■ **PROVIDED ENTRIES**
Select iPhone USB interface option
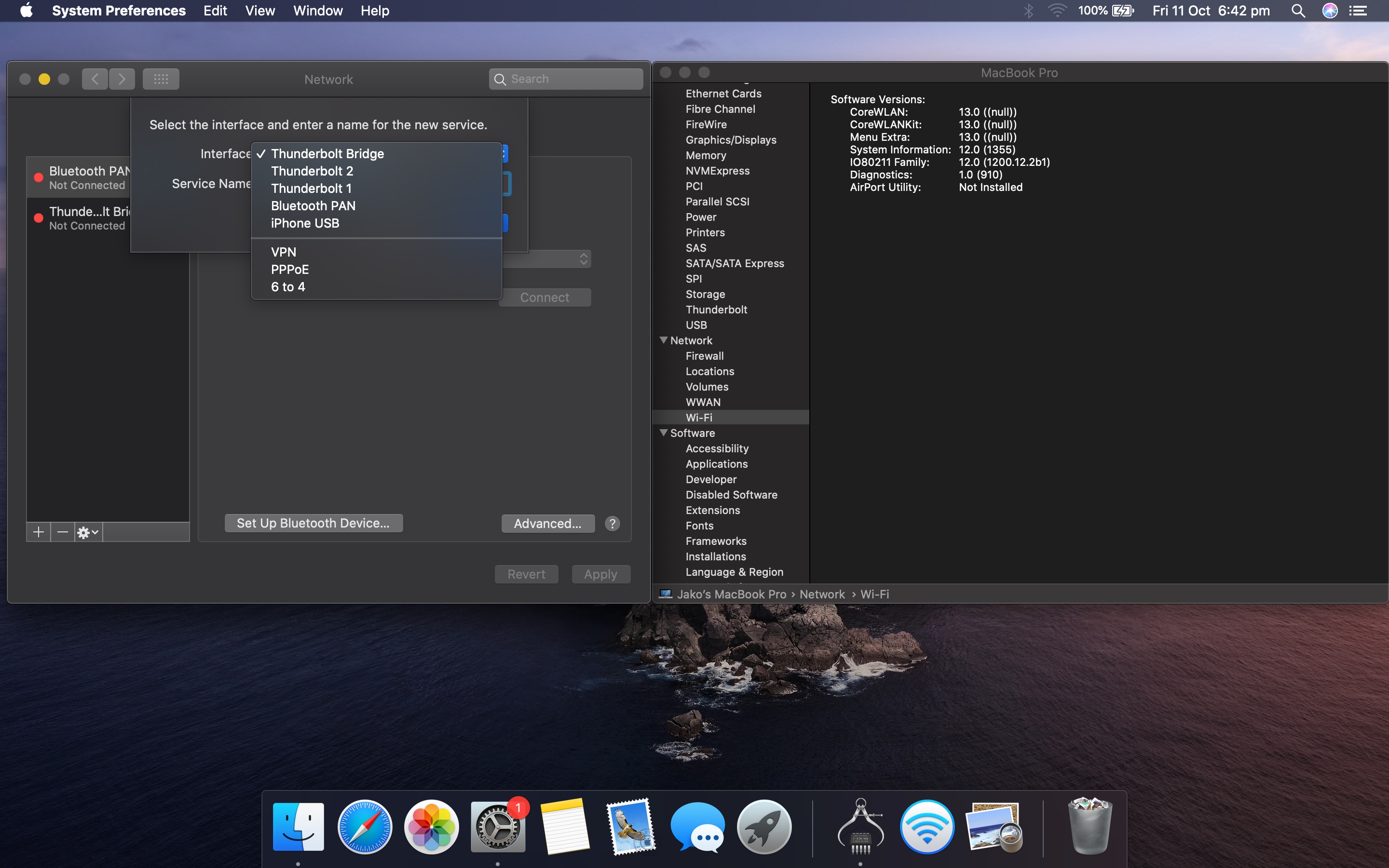coord(305,223)
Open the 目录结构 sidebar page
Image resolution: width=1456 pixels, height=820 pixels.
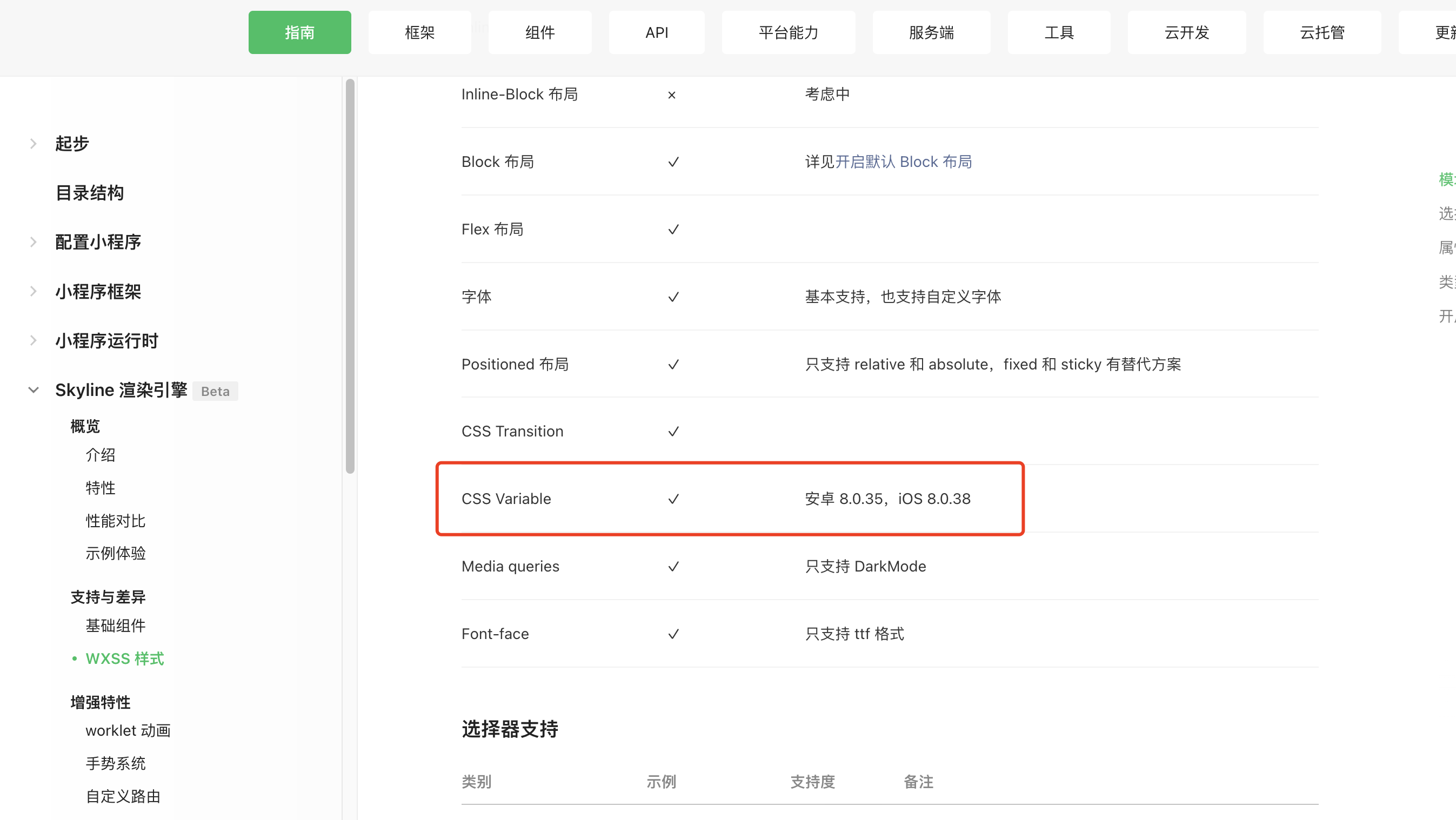pyautogui.click(x=89, y=193)

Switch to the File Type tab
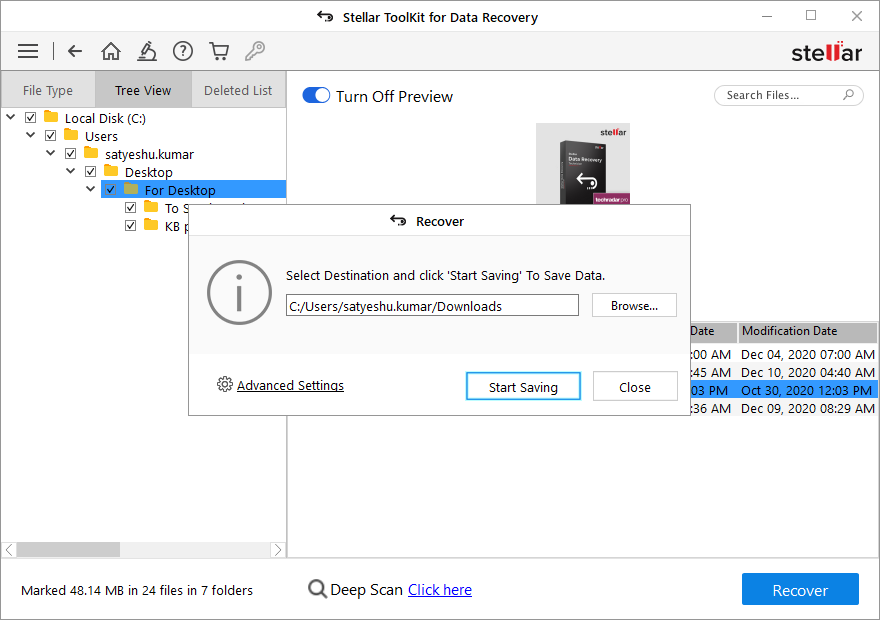tap(48, 90)
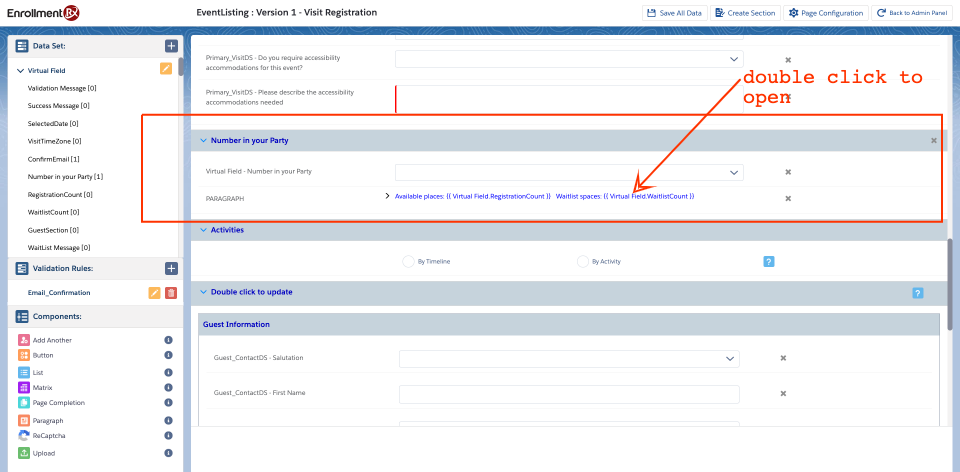Click the Save All Data button
960x472 pixels.
click(x=674, y=13)
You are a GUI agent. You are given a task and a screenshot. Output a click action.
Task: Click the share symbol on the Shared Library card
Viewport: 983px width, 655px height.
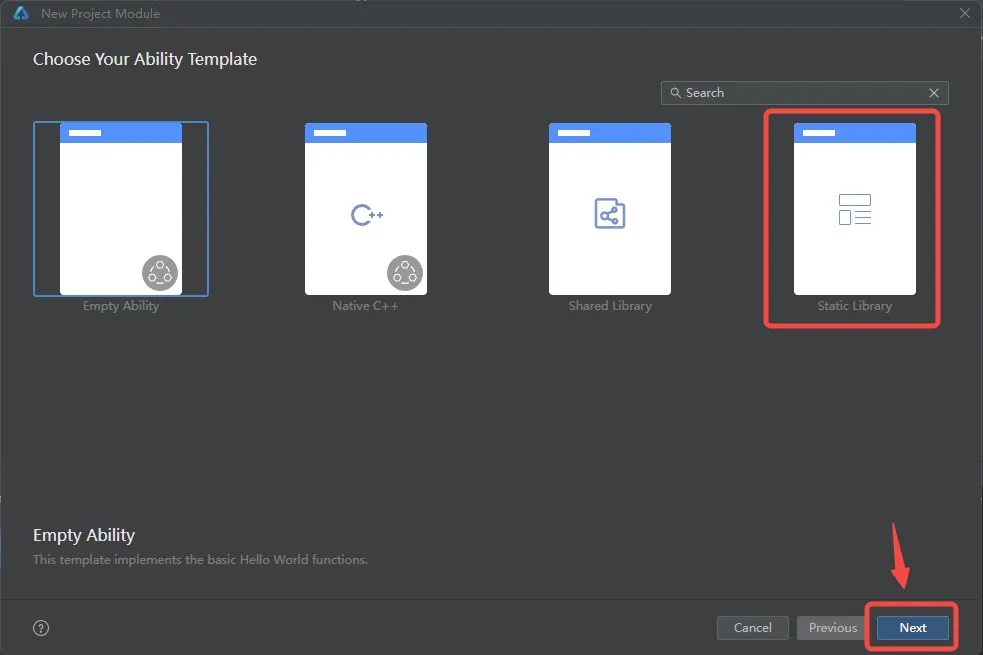pos(609,214)
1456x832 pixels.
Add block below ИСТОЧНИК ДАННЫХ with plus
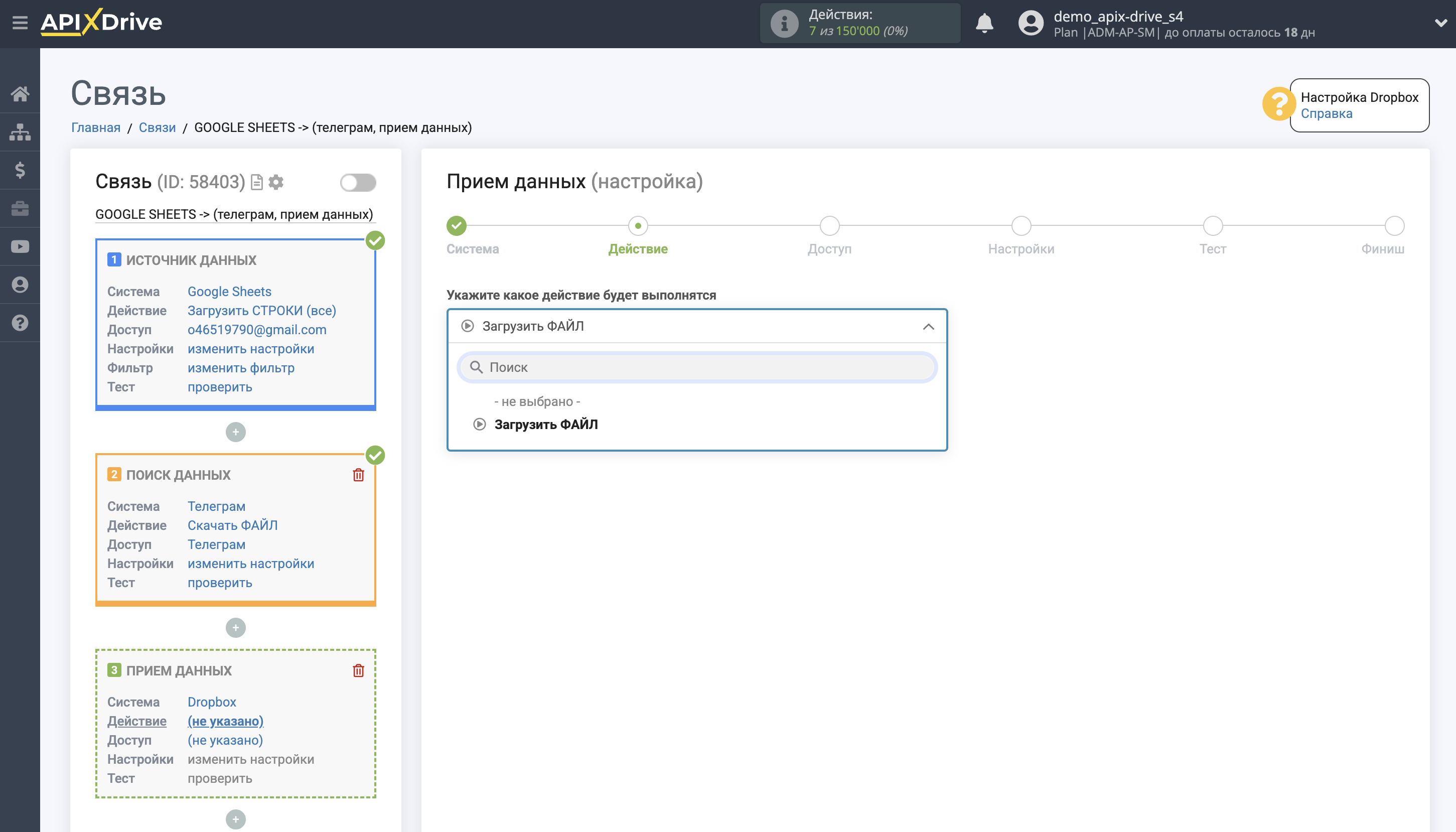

■ **WHAT YOU HAVE TO DO**
Output the rows above as a Markdown table with a Num column for each line's number and a Text column for the line itself, skipping blank lines. Leave the pictures out.

■ **RIGHT ANSWER**
| Num | Text |
|---|---|
| 1 | Select iPhone USB interface option |
| 2 | coord(305,223) |
| 3 | Open the 目录结构 sidebar page |
| 4 | Image resolution: width=1456 pixels, height=820 pixels. |
| 5 | pyautogui.click(x=89, y=193) |
| 6 | Switch to the File Type tab |
| 7 | tap(48, 90) |
| 8 | Click the Save All Data button |
| 9 | 960x472 pixels. |
| 10 | click(x=674, y=13) |
| 11 | You are a GUI agent. You are given a task and a screenshot. Output a click action. |
| 12 | Task: Click the share symbol on the Shared Library card |
| 13 | Viewport: 983px width, 655px height. |
| 14 | pos(609,214) |
| 15 | 1456x832 pixels. |
| 16 | Add block below ИСТОЧНИК ДАННЫХ with plus |